Convert the lines below into a numbered list, leaving out blank lines. Include only the lines from the one containing "Task: Click the next-page" through the one containing "point(236,99)", both included.

Begin

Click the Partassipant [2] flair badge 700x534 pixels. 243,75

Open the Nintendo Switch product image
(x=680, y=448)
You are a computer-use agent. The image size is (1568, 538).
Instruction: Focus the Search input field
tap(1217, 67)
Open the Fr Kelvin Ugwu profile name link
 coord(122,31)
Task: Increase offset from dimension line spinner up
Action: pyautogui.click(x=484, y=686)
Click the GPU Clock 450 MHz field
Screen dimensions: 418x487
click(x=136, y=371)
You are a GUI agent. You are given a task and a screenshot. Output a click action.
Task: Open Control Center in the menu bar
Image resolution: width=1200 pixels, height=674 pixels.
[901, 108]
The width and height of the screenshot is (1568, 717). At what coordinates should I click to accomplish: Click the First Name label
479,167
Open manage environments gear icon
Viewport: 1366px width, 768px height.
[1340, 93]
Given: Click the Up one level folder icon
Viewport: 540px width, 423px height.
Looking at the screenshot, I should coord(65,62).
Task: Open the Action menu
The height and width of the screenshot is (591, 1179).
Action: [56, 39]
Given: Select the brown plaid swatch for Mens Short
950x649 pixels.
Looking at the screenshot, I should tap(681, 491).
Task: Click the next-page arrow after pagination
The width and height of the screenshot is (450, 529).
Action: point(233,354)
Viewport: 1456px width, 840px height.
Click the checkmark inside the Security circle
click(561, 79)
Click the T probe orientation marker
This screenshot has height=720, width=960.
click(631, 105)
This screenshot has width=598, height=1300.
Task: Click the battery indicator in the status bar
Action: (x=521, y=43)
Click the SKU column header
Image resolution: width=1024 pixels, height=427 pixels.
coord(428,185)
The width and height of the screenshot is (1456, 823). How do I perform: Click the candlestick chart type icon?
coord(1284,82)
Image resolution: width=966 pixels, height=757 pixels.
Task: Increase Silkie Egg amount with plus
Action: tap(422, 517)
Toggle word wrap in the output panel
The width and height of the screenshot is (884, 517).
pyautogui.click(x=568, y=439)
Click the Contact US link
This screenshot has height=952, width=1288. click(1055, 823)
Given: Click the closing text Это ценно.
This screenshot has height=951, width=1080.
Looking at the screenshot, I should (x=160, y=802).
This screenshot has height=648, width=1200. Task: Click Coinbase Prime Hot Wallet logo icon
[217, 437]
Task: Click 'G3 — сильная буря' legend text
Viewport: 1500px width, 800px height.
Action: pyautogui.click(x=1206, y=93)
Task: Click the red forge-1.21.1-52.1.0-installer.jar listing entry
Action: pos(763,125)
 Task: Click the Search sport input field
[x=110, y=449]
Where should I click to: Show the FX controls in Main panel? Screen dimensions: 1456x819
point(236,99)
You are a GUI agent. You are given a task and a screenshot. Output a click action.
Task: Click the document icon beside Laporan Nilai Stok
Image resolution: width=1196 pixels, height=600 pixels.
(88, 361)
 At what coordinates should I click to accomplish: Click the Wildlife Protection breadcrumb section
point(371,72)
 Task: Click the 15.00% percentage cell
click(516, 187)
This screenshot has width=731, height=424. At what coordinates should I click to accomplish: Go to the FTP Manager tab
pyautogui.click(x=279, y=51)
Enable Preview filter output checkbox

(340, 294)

End

_RESPONSE TO THIS TASK_.
1. Task: Click the next-page arrow after pagination
2. The width and height of the screenshot is (450, 529).
3. Action: point(233,354)
4. Viewport: 1456px width, 840px height.
5. Click the checkmark inside the Security circle
6. click(561, 79)
7. Click the T probe orientation marker
8. This screenshot has height=720, width=960.
9. click(631, 105)
10. This screenshot has width=598, height=1300.
11. Task: Click the battery indicator in the status bar
12. Action: (x=521, y=43)
13. Click the SKU column header
14. Image resolution: width=1024 pixels, height=427 pixels.
15. coord(428,185)
16. The width and height of the screenshot is (1456, 823). How do I perform: Click the candlestick chart type icon?
17. coord(1284,82)
18. Image resolution: width=966 pixels, height=757 pixels.
19. Task: Increase Silkie Egg amount with plus
20. Action: tap(422, 517)
21. Toggle word wrap in the output panel
22. The width and height of the screenshot is (884, 517).
23. pyautogui.click(x=568, y=439)
24. Click the Contact US link
25. This screenshot has height=952, width=1288. click(1055, 823)
26. Given: Click the closing text Это ценно.
27. This screenshot has height=951, width=1080.
28. Looking at the screenshot, I should (x=160, y=802).
29. This screenshot has height=648, width=1200. Task: Click Coinbase Prime Hot Wallet logo icon
30. [217, 437]
31. Task: Click 'G3 — сильная буря' legend text
32. Viewport: 1500px width, 800px height.
33. Action: pyautogui.click(x=1206, y=93)
34. Task: Click the red forge-1.21.1-52.1.0-installer.jar listing entry
35. Action: pos(763,125)
36.  Task: Click the Search sport input field
37. [x=110, y=449]
38. Where should I click to: Show the FX controls in Main panel? Screen dimensions: 1456x819
39. point(236,99)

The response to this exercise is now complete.